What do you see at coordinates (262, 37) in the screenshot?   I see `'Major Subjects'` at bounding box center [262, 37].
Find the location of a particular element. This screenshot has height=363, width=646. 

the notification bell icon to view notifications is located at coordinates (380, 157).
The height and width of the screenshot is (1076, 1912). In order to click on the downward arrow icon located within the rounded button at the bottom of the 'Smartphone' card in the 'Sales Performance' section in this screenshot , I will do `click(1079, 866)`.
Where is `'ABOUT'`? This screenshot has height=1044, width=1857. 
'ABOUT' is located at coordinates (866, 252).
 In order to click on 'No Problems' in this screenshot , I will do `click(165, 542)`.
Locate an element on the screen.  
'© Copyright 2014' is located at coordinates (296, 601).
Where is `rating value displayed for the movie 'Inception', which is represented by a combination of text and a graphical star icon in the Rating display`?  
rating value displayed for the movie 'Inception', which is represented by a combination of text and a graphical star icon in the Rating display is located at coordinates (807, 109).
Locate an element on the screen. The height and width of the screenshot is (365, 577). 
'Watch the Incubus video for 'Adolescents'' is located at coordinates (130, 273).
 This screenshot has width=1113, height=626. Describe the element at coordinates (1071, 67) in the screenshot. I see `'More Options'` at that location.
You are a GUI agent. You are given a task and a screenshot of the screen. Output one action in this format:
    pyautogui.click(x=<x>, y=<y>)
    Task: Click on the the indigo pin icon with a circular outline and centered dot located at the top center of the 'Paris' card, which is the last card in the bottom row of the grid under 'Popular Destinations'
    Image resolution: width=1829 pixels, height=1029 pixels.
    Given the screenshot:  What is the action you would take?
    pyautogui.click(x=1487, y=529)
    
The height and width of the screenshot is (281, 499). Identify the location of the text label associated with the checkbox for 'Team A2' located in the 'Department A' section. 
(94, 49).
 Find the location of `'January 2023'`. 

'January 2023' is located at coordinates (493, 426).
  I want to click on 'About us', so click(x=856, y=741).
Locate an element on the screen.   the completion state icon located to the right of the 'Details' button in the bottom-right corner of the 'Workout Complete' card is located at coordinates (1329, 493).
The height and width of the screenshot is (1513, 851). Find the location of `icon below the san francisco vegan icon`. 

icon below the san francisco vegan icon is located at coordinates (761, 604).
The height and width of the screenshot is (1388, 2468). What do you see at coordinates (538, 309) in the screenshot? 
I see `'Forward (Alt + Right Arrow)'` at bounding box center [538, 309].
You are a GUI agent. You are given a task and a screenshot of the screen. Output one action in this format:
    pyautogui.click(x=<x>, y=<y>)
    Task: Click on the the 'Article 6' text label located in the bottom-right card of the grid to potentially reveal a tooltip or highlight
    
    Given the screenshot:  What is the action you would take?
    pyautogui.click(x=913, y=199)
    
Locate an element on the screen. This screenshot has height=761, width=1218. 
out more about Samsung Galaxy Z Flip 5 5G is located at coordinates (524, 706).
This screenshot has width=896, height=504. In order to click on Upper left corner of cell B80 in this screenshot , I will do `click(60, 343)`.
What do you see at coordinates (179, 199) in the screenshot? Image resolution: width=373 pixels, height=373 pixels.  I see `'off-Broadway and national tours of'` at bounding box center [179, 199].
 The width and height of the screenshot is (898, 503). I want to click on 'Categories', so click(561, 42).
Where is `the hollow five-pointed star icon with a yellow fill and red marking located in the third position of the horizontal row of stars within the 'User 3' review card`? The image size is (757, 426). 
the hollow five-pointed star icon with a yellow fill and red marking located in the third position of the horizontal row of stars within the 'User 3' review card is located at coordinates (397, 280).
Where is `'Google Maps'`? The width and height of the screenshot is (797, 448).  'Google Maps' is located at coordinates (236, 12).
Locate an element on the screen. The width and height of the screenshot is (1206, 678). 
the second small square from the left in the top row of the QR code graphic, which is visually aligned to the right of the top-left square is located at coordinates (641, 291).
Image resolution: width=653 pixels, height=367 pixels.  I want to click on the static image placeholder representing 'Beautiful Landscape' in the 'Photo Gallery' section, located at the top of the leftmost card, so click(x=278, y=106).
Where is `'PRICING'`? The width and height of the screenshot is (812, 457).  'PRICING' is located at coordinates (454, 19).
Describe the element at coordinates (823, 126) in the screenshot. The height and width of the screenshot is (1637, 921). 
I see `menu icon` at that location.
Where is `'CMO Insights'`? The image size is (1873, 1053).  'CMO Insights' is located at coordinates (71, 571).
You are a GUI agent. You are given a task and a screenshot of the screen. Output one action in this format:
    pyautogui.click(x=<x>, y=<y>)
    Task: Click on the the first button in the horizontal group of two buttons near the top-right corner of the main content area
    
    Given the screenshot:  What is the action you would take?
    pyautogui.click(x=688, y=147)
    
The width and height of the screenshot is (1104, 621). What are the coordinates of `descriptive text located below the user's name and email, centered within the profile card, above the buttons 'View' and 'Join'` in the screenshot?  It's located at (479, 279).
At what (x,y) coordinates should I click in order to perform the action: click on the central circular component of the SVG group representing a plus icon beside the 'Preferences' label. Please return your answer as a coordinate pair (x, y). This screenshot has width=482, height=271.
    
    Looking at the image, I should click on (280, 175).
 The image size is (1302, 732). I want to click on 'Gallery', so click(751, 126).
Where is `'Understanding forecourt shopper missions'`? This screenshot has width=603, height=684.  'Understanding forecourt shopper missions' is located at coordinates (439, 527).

Set problem
Could you write out every item above word for word, with nothing changed?

Exercise answer
What do you see at coordinates (262, 37) in the screenshot?   I see `'Major Subjects'` at bounding box center [262, 37].
Find the location of a particular element. This screenshot has height=363, width=646. 

the notification bell icon to view notifications is located at coordinates (380, 157).
The height and width of the screenshot is (1076, 1912). In order to click on the downward arrow icon located within the rounded button at the bottom of the 'Smartphone' card in the 'Sales Performance' section in this screenshot , I will do `click(1079, 866)`.
Where is `'ABOUT'`? This screenshot has height=1044, width=1857. 
'ABOUT' is located at coordinates (866, 252).
 In order to click on 'No Problems' in this screenshot , I will do `click(165, 542)`.
Locate an element on the screen.  
'© Copyright 2014' is located at coordinates (296, 601).
Where is `rating value displayed for the movie 'Inception', which is represented by a combination of text and a graphical star icon in the Rating display`?  
rating value displayed for the movie 'Inception', which is represented by a combination of text and a graphical star icon in the Rating display is located at coordinates (807, 109).
Locate an element on the screen. The height and width of the screenshot is (365, 577). 
'Watch the Incubus video for 'Adolescents'' is located at coordinates (130, 273).
 This screenshot has width=1113, height=626. Describe the element at coordinates (1071, 67) in the screenshot. I see `'More Options'` at that location.
You are a GUI agent. You are given a task and a screenshot of the screen. Output one action in this format:
    pyautogui.click(x=<x>, y=<y>)
    Task: Click on the the indigo pin icon with a circular outline and centered dot located at the top center of the 'Paris' card, which is the last card in the bottom row of the grid under 'Popular Destinations'
    Image resolution: width=1829 pixels, height=1029 pixels.
    Given the screenshot:  What is the action you would take?
    pyautogui.click(x=1487, y=529)
    
The height and width of the screenshot is (281, 499). Identify the location of the text label associated with the checkbox for 'Team A2' located in the 'Department A' section. 
(94, 49).
 Find the location of `'January 2023'`. 

'January 2023' is located at coordinates (493, 426).
  I want to click on 'About us', so click(x=856, y=741).
Locate an element on the screen.   the completion state icon located to the right of the 'Details' button in the bottom-right corner of the 'Workout Complete' card is located at coordinates (1329, 493).
The height and width of the screenshot is (1513, 851). Find the location of `icon below the san francisco vegan icon`. 

icon below the san francisco vegan icon is located at coordinates (761, 604).
The height and width of the screenshot is (1388, 2468). What do you see at coordinates (538, 309) in the screenshot? 
I see `'Forward (Alt + Right Arrow)'` at bounding box center [538, 309].
You are a GUI agent. You are given a task and a screenshot of the screen. Output one action in this format:
    pyautogui.click(x=<x>, y=<y>)
    Task: Click on the the 'Article 6' text label located in the bottom-right card of the grid to potentially reveal a tooltip or highlight
    
    Given the screenshot:  What is the action you would take?
    pyautogui.click(x=913, y=199)
    
Locate an element on the screen. This screenshot has height=761, width=1218. 
out more about Samsung Galaxy Z Flip 5 5G is located at coordinates (524, 706).
This screenshot has width=896, height=504. In order to click on Upper left corner of cell B80 in this screenshot , I will do `click(60, 343)`.
What do you see at coordinates (179, 199) in the screenshot? Image resolution: width=373 pixels, height=373 pixels.  I see `'off-Broadway and national tours of'` at bounding box center [179, 199].
 The width and height of the screenshot is (898, 503). I want to click on 'Categories', so click(561, 42).
Where is `the hollow five-pointed star icon with a yellow fill and red marking located in the third position of the horizontal row of stars within the 'User 3' review card`? The image size is (757, 426). 
the hollow five-pointed star icon with a yellow fill and red marking located in the third position of the horizontal row of stars within the 'User 3' review card is located at coordinates (397, 280).
Where is `'Google Maps'`? The width and height of the screenshot is (797, 448).  'Google Maps' is located at coordinates (236, 12).
Locate an element on the screen. The width and height of the screenshot is (1206, 678). 
the second small square from the left in the top row of the QR code graphic, which is visually aligned to the right of the top-left square is located at coordinates (641, 291).
Image resolution: width=653 pixels, height=367 pixels.  I want to click on the static image placeholder representing 'Beautiful Landscape' in the 'Photo Gallery' section, located at the top of the leftmost card, so click(x=278, y=106).
Where is `'PRICING'`? The width and height of the screenshot is (812, 457).  'PRICING' is located at coordinates (454, 19).
Describe the element at coordinates (823, 126) in the screenshot. The height and width of the screenshot is (1637, 921). 
I see `menu icon` at that location.
Where is `'CMO Insights'`? The image size is (1873, 1053).  'CMO Insights' is located at coordinates (71, 571).
You are a GUI agent. You are given a task and a screenshot of the screen. Output one action in this format:
    pyautogui.click(x=<x>, y=<y>)
    Task: Click on the the first button in the horizontal group of two buttons near the top-right corner of the main content area
    
    Given the screenshot:  What is the action you would take?
    pyautogui.click(x=688, y=147)
    
The width and height of the screenshot is (1104, 621). What are the coordinates of `descriptive text located below the user's name and email, centered within the profile card, above the buttons 'View' and 'Join'` in the screenshot?  It's located at (479, 279).
At what (x,y) coordinates should I click in order to perform the action: click on the central circular component of the SVG group representing a plus icon beside the 'Preferences' label. Please return your answer as a coordinate pair (x, y). This screenshot has width=482, height=271.
    
    Looking at the image, I should click on (280, 175).
 The image size is (1302, 732). I want to click on 'Gallery', so click(751, 126).
Where is `'Understanding forecourt shopper missions'`? This screenshot has width=603, height=684.  'Understanding forecourt shopper missions' is located at coordinates (439, 527).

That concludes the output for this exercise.